** Opening Given entries block **

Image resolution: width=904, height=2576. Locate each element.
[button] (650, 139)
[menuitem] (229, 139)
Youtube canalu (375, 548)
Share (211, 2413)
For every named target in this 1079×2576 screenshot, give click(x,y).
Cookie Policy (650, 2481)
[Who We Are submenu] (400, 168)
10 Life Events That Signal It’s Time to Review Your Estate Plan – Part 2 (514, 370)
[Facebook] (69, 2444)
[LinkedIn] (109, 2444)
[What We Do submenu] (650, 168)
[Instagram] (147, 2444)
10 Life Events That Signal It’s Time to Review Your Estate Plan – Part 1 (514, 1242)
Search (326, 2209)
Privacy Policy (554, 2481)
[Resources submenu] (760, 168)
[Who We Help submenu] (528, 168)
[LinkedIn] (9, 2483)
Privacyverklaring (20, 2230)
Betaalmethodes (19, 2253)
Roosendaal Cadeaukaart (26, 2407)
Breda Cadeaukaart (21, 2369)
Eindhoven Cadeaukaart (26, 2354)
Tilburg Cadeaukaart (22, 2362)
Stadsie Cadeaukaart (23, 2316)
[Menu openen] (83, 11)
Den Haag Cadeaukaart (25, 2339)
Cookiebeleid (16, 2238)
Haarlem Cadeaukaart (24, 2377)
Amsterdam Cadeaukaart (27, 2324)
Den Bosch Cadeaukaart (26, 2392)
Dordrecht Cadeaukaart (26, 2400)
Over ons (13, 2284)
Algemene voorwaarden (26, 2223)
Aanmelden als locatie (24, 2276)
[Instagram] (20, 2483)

** Closing Given entries block **

→ Instructions for the task: Your reply should be the lines from the one that contains "1 (514, 1242)" through the end of the listing above, repeated exactly.

→ Response below:
10 Life Events That Signal It’s Time to Review Your Estate Plan – Part 1 (514, 1242)
Search (326, 2209)
Privacy Policy (554, 2481)
[Resources submenu] (760, 168)
[Who We Help submenu] (528, 168)
[LinkedIn] (9, 2483)
Privacyverklaring (20, 2230)
Betaalmethodes (19, 2253)
Roosendaal Cadeaukaart (26, 2407)
Breda Cadeaukaart (21, 2369)
Eindhoven Cadeaukaart (26, 2354)
Tilburg Cadeaukaart (22, 2362)
Stadsie Cadeaukaart (23, 2316)
[Menu openen] (83, 11)
Den Haag Cadeaukaart (25, 2339)
Cookiebeleid (16, 2238)
Haarlem Cadeaukaart (24, 2377)
Amsterdam Cadeaukaart (27, 2324)
Den Bosch Cadeaukaart (26, 2392)
Dordrecht Cadeaukaart (26, 2400)
Over ons (13, 2284)
Algemene voorwaarden (26, 2223)
Aanmelden als locatie (24, 2276)
[Instagram] (20, 2483)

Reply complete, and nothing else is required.